Recent studies suggest improved survival in patients with severe aplastic anemia receiving hematopoietic cell transplant (HCT) from unrelated donors with longer telomeres. Here, we tested whether this effect is generalizable to patients with acute leukemia. From the Center for International Blood and Marrow Transplant Research (CIBMTR®) database, we identified 1097 patients who received 8/8 HLA-matched unrelated HCT for acute myeloid leukemia (AML) or acute lymphocytic leukemia (ALL) between 2004 and 2012 with myeloablative conditioning, and had pre-HCT blood sample from the donor in CIBMTR repository. The median age at HCT for recipients was 40 years (range ≤1–68), and 32 years for donors (range = 18–61). We used qPCR for relative telomere length (RTL) measurement, and Cox proportional hazard models for statistical analyses.
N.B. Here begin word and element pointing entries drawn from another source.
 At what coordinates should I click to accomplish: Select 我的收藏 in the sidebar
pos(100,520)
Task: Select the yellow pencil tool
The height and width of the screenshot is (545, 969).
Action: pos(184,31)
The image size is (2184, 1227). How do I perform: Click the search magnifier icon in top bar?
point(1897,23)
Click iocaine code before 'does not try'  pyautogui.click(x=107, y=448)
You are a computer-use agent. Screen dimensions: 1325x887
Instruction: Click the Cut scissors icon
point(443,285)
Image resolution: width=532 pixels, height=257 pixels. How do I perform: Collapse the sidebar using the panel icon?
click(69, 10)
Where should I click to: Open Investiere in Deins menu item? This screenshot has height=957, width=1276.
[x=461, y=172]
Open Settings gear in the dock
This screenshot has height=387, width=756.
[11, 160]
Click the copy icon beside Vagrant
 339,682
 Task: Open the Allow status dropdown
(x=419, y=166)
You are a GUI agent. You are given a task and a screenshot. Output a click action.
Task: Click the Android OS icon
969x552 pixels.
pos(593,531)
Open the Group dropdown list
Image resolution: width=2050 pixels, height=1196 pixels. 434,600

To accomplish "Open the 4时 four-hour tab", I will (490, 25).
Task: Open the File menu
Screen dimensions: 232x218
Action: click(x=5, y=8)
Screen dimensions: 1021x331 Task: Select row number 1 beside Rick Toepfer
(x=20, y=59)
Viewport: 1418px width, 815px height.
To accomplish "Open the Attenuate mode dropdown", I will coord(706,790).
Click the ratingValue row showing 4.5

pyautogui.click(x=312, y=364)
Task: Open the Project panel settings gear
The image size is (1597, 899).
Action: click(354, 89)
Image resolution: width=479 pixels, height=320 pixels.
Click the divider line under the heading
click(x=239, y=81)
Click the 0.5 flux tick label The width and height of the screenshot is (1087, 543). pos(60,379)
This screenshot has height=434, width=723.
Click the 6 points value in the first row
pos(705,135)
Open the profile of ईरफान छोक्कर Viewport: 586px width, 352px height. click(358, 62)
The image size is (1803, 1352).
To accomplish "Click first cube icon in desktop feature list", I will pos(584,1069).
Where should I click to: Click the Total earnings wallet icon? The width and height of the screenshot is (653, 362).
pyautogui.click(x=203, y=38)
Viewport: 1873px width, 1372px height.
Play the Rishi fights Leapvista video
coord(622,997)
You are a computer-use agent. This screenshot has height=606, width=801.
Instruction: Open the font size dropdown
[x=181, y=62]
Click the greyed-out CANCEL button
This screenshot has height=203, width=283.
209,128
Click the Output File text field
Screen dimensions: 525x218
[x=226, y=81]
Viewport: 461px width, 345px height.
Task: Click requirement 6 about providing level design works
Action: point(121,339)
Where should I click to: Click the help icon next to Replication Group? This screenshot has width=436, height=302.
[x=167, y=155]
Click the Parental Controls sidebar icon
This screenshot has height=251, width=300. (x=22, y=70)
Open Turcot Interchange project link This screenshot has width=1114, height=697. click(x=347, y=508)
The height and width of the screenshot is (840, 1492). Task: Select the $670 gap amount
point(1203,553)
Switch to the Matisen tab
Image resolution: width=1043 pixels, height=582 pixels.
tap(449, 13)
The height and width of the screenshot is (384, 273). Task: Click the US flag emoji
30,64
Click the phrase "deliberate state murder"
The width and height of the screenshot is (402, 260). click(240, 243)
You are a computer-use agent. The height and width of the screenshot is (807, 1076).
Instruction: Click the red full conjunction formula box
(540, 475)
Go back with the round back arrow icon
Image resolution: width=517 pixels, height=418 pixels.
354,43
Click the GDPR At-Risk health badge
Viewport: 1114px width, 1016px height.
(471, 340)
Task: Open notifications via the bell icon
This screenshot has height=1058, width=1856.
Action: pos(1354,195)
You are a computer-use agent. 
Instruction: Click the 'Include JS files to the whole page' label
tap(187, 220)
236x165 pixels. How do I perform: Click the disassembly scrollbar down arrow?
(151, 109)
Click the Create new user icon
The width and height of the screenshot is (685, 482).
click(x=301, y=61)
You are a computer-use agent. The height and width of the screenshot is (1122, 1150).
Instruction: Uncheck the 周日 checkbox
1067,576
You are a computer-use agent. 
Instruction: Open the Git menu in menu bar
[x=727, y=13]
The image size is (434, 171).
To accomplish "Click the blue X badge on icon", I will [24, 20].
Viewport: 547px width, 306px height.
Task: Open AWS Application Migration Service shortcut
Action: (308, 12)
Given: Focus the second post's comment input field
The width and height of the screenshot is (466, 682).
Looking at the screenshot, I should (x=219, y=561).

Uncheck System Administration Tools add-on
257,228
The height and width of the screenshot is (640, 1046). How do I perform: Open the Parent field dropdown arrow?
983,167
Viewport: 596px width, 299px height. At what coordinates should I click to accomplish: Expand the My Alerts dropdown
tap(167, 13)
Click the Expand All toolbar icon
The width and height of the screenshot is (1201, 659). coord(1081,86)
In a discovery cohort of 300 patients, longer donor RTL (>25th percentile) was associated with reduced risks of relapse (HR = 0.62, p = 0.05) and acute graft-versus-host disease II–IV (HR = 0.68, p = 0.05), and possibly with a higher probability of neutrophil engraftment (HR = 1.3, p = 0.06). However, these results did not replicate in two validation cohorts of 297 and 488 recipients. There was one exception; a higher probability of neutrophil engraftment was observed in one validation cohort (HR = 1.24, p = 0.05). In a combined analysis of the three cohorts, no statistically significant associations (all p > 0.1) were found between donor RTL and any outcomes.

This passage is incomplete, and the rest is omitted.